Don’t miss my practical guide to island hopping in Scotland!


It makes sense to check ferry schedules before you book your flights in order to choose the best arrival/departure days accordingly.

Public Transport | Most places on this itinerary are also accessible by public transport. However, keep in mind that not having a car will slow you down and limits how many stops you can fit into one day. Bus services on islands can be limited (Islay, Jura) to non-existent (Colonsay), so it’s important to be realistic and prepare for active days without motorised transport.

Cycling | You can cycle to the majority of destinations on this route or hire a bike to explore individual islands. Colonsay and Gigha for example, are perfect to explore by bike because they are small and there is very little traffic on the roads.

Cara Island Bay
Isle of Gigha

How much time to spend in Argyll & the Inner Hebrides?

I actually did this itinerary in 10 days, but it was a tour de force. Additionally, I had been so some of the regions before, so I didn’t mind picking some activities over others I had done in the past. If this is your first trip to the Scottish west coast, I, therefore, recommend spending 2 weeks on this route (13 nights/14 days). This allows you to slow down a little and experience each destination to the fullest.

Here is a quick overview of this itinerary:

Kintyre Peninsula | 3 nights
Isle of Islay | 2 nights
Isle of Jura | 2 nights
Isle of Colonsay | 2 nights
Heart of Argyll (=Mid-Argyll) | 3 nights
Glasgow | 1 night

What if you only have one week? 

If you only have one week to explore the west coast of Scotland in Argyll, I recommend cutting one of the island destinations from this itinerary (Islay, Jura or Colonsay) and reducing your time in Kintyre and Mid-Argyll by one night. If you fly out on the next day and unless you have a very late flight, I recommend sticking to the final night in Glasgow instead of racing to the airport from Argyll – just in case there are issues with traffic. 

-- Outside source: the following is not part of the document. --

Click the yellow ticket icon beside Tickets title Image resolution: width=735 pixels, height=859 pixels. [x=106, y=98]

What if you have even less time?

Of course, you can visit Argyll with less time at your hand – that’s the beauty of its proximity to Glasgow! If you have less than a week – say 3 to 5 days – I recommend choosing one or two destinations to focus on.

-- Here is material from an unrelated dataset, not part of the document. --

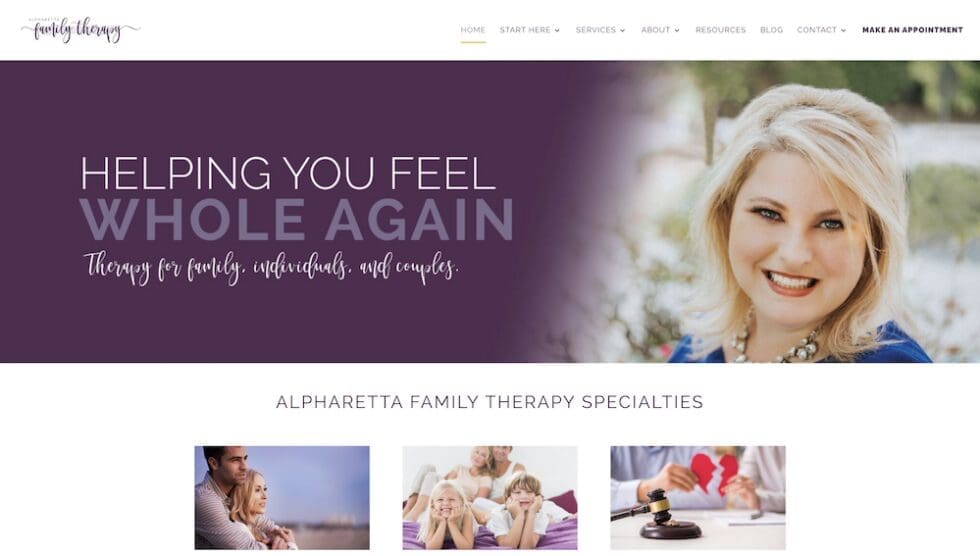
Task: Select the smiling family on bed thumbnail
Action: coord(490,497)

You could stay on the mainland and explore Kintyre and Mid-Argyll, like I did for this 3-day Argyll itinerary, or mix it up a little and choose one mainland region and one island. Islay and Jura work well in combination with Kintyre or Mid-Argyll, as the ferry terminal in Kennacraig is easy to reach from north or south. Colonsay is better reached via ferry from Oban and thus best to combine with Mid-Argyll.

Two cars standing on line at a ferry jetty by the sea
Isle of Gigha

Two Weeks on the West Coast of Scotland

Visit the Kintyre Peninsula (3 nights)

Kintyre is also known as Scotland’s only mainland island. Looking at the map of Argyll, Kintyre is the long finger-shaped mass of land separating the Firth of Clyde from the Atlantic ocean. 

Legend has it, that in a dispute between the Norwegian king Magnus Barefoot and the Scottish king Malcolm III, Malcolm told Magnus that he could rule over all land he could encircle by boat. Up for the challenge, Magnus made his men drag his boat across the 2-mile strip of land that connects Kintyre to the mainland and thus claimed authority over the entire peninsula. It was only a few years later that Malcolm’s younger brother invaded Magnus’ stronghold on the Scottish west coast and won back the isles, Kintyre and the mainland region of Knapdale. 

While signs of this early medieval Viking rule in Kintyre remain tangible today – from place names to archaeological finds – the region offers a quintessentially Scottish experience, which is perfect for anyone looking to discover Scotland off the beaten track without missing out on all things “typically” Scottish.

Spending three nights in Kintyre allows you to explore the peninsula in-depth. I suggest a road trip to Southend on the first day, a day on the east coast, a day trip to the Isle of Gigha and a day on the west coast to fully immerse yourself in everything Kintyre has to offer.

You might also like: 13 Things to do on the Kintyre Peninsula

Day 1: Arrive in Kintyre + Road trip to Southend

After landing in Glasgow and picking up your rental car, make your way to Campbeltown – see the yellow Travel Essentials box below for two different route options.

From here, head out on a road trip to Southend, the southern tip of Kintyre, and the Mull of Kintyre. Don’t forget to download Paul McCartney’s song Mull of Kintyre and play it on full blast along the way – if you are like me, this song will be stuck in your head until you move on to the next region… There are several things to do at the Mull of Kintyre, including a walk to the historic lighthouse from where you can see the coast of Northern Ireland – at least on a clear day. In Southend, pay a visit to St Columba’s Chapel and his Footprints. St Columba landed in Kintyre before continuing his journey to Iona. Across the bay, stop by the ruins of Dunaverty Castle, a former stronghold of the MacDonald clan, the Lords of the Isles.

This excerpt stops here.